A shifting terrain of relations

In his April 3 lecture, Vogel traced the history of relations between Japan and China, particularly in the post-war era, and discussed how they have been impacted by disputes over history.

In the current atmosphere, under the influence of the media and political leaders highly responsive to public opinion, the image of Sino-Japanese relations is dominated by a sense of deep friction. But, Vogel said relations between the two great Asian powers were not always bad. 

After the early decades of the Cold War, when there were no formal ties between Japan and the People’s Republic of China, there was a relative blossoming in the relationship. Following the normalization of relations in 1972, and as Chinese leader Deng Xiaoping took over the reins of power, Sino-Japanese relations entered a period of closer ties and political thaw.

“The relationship was really moving in a very positive way,” Vogel said. Japanese aid and foreign investment was key to the opening up of China to the world economy and there was a flow of exchanges among youth and of popular culture between the two neighbors.

=====

= Job 1 =
Could you present the records from the line with "[YouTube] (536, 327)" to the line with "O que significa formato hdts (35, 585)" as a Markdown table with the columns Row and Line, leaving out any blank lines?

= Extracted information =

=====

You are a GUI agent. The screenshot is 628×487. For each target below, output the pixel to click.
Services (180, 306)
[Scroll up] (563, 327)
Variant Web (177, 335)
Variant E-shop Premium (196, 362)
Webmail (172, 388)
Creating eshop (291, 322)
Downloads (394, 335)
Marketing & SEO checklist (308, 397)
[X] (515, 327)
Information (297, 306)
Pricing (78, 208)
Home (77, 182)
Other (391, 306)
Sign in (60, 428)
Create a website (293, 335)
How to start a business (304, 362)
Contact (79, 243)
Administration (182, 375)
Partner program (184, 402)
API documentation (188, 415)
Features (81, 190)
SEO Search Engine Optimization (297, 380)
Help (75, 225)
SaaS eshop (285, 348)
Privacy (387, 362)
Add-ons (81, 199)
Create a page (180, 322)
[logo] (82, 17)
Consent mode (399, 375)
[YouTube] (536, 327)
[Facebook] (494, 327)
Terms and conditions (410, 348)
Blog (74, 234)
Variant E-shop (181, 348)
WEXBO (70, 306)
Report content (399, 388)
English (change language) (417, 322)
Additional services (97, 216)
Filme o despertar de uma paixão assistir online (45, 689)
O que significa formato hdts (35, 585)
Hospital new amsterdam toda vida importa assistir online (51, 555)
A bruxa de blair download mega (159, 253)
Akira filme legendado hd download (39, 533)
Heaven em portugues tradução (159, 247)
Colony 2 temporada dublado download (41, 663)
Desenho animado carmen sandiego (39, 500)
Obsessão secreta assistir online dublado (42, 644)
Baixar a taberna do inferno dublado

=====

= Job 2 =
Can you quote the passage on Sino-Japanese relations word for word from "After the early" to "the two neighbors."?

= Worked answer 1 =
| Row | Line |
|---|---|
| 1 | [YouTube] (536, 327) |
| 2 | [Facebook] (494, 327) |
| 3 | Terms and conditions (410, 348) |
| 4 | Blog (74, 234) |
| 5 | Variant E-shop (181, 348) |
| 6 | WEXBO (70, 306) |
| 7 | Report content (399, 388) |
| 8 | English (change language) (417, 322) |
| 9 | Additional services (97, 216) |
| 10 | Filme o despertar de uma paixão assistir online (45, 689) |
| 11 | O que significa formato hdts (35, 585) |

= Worked answer 2 =
After the early decades of the Cold War, when there were no formal ties between Japan and the People’s Republic of China, there was a relative blossoming in the relationship. Following the normalization of relations in 1972, and as Chinese leader Deng Xiaoping took over the reins of power, Sino-Japanese relations entered a period of closer ties and political thaw.

“The relationship was really moving in a very positive way,” Vogel said. Japanese aid and foreign investment was key to the opening up of China to the world economy and there was a flow of exchanges among youth and of popular culture between the two neighbors.